St. Mary's Group of Institutions is an Indian educational society. It is run by the Joseph Sriharsha & Mary Indraja Educational Society, a Christian Minority Educational society. It has over 17,000 students from 29 states of India and 45 Countries.

The Group is permanently recognized as a Christian Minority Institution by ACMEI, New Delhi.

The Group is approved by AICTE, PCI, NCTE and The Group colleges are affiliated to JNTU Hyderabad, Osmania University, Mahatma Gandhi University, Acharya Nagarjuna University, JNTU Kakinada University, and Maulana Abul Kalam Azad University of Technology (Formerly Known as West Bengal University of Technology).

Campuses 
The Group has branch campuses in Hyderabad, Kolkata, Prakasam, and Guntur. The group's Hyderabad campus is set in 120 acres of land amidst scenic valleys and hills.

## DATA FOR THE TASK
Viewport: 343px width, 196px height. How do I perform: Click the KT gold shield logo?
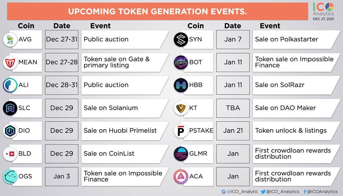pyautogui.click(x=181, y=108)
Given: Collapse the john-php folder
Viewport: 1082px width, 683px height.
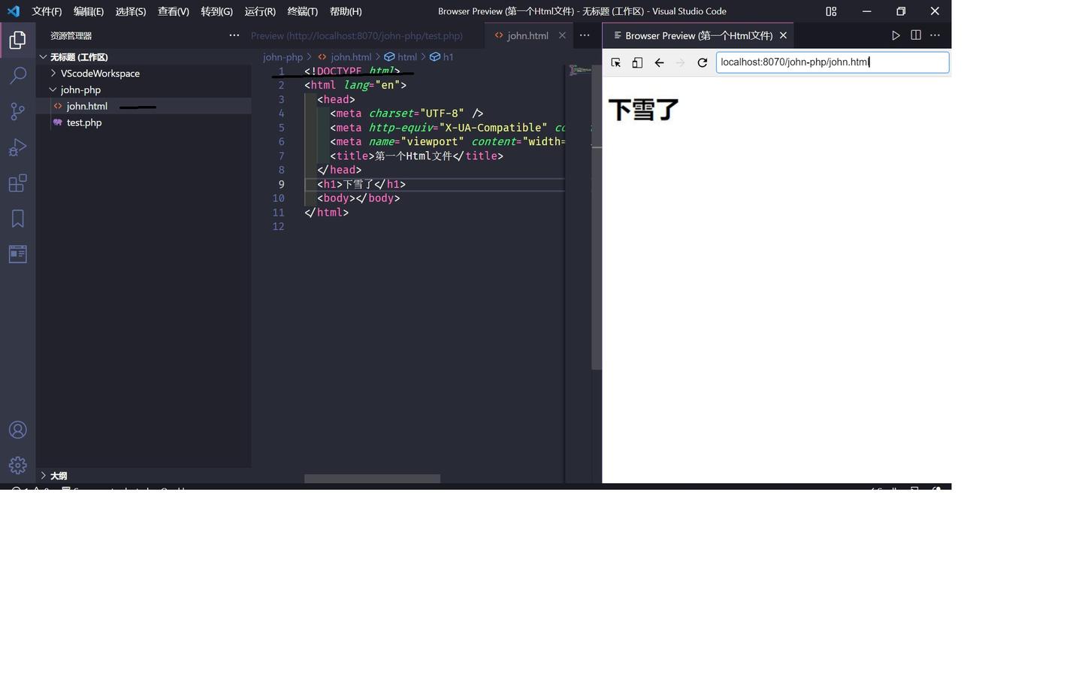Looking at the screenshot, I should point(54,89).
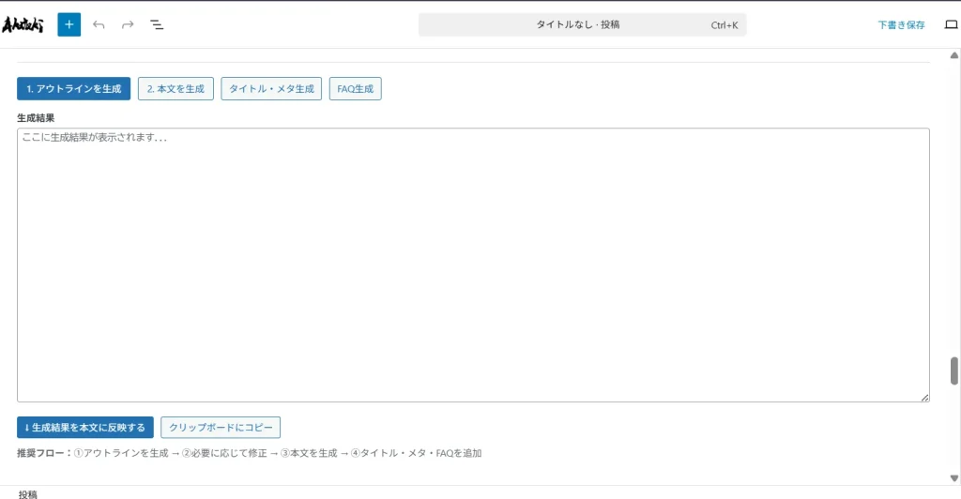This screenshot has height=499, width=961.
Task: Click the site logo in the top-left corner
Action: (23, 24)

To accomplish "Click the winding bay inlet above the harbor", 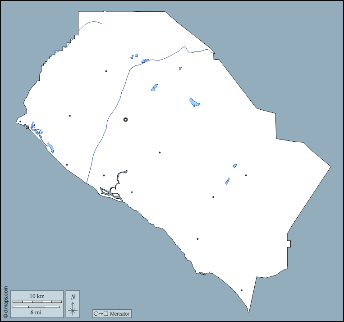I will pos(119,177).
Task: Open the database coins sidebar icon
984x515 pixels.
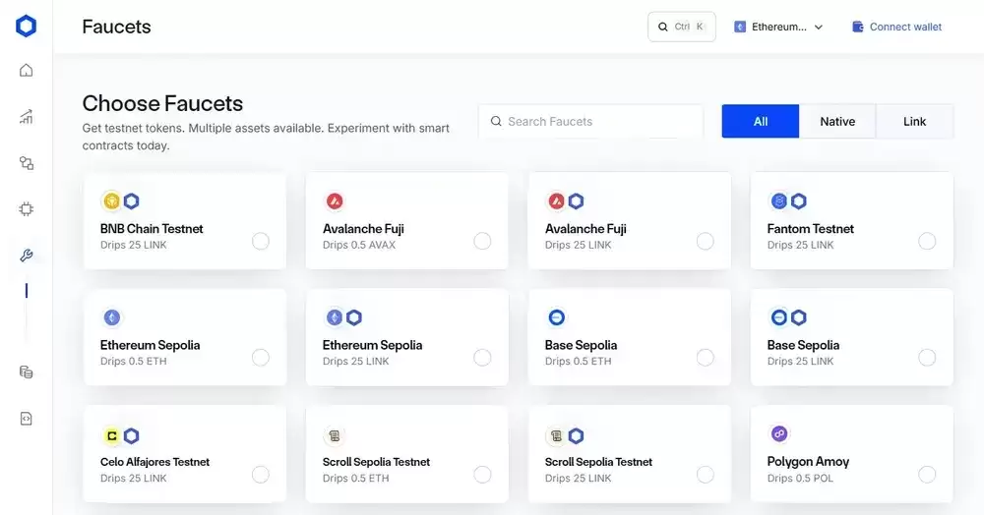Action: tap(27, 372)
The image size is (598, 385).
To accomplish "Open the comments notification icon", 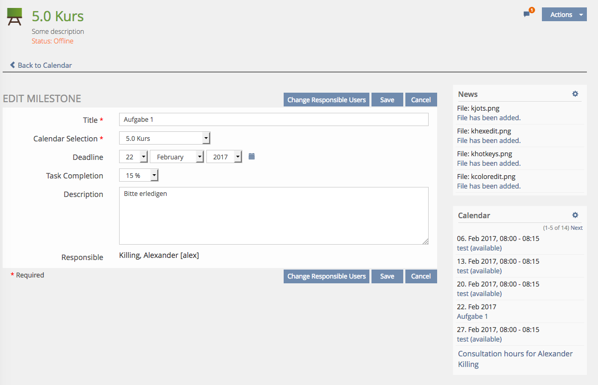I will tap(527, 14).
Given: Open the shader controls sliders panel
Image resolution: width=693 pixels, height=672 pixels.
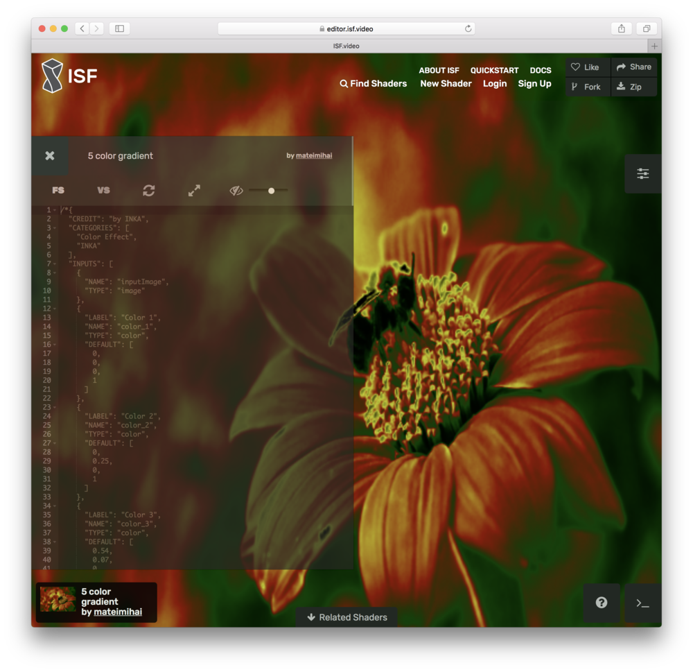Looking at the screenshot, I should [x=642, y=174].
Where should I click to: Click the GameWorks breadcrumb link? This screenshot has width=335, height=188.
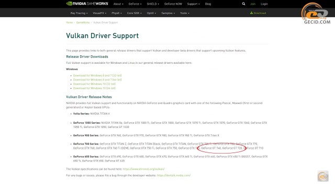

## TO DO
1 > Copy the text about St. Mary's Group of Institutions word for word, in full.
2 > Repeat the stretch of the listing from the line containing "Given: Open the shader controls sliders panel" through the end of the listing, and leave the pictures out.

## FINAL RESULTS
1 >
St. Mary's Group of Institutions is an Indian educational society. It is run by the Joseph Sriharsha & Mary Indraja Educational Society, a Christian Minority Educational society. It has over 17,000 students from 29 states of India and 45 Countries.

The Group is permanently recognized as a Christian Minority Institution by ACMEI, New Delhi.

The Group is approved by AICTE, PCI, NCTE and The Group colleges are affiliated to JNTU Hyderabad, Osmania University, Mahatma Gandhi University, Acharya Nagarjuna University, JNTU Kakinada University, and Maulana Abul Kalam Azad University of Technology (Formerly Known as West Bengal University of Technology).

Campuses 
The Group has branch campuses in Hyderabad, Kolkata, Prakasam, and Guntur. The group's Hyderabad campus is set in 120 acres of land amidst scenic valleys and hills.

2 >
Given: Open the shader controls sliders panel
Image resolution: width=693 pixels, height=672 pixels.
Looking at the screenshot, I should [x=642, y=174].
Where should I click to: Click the GameWorks breadcrumb link? This screenshot has width=335, height=188.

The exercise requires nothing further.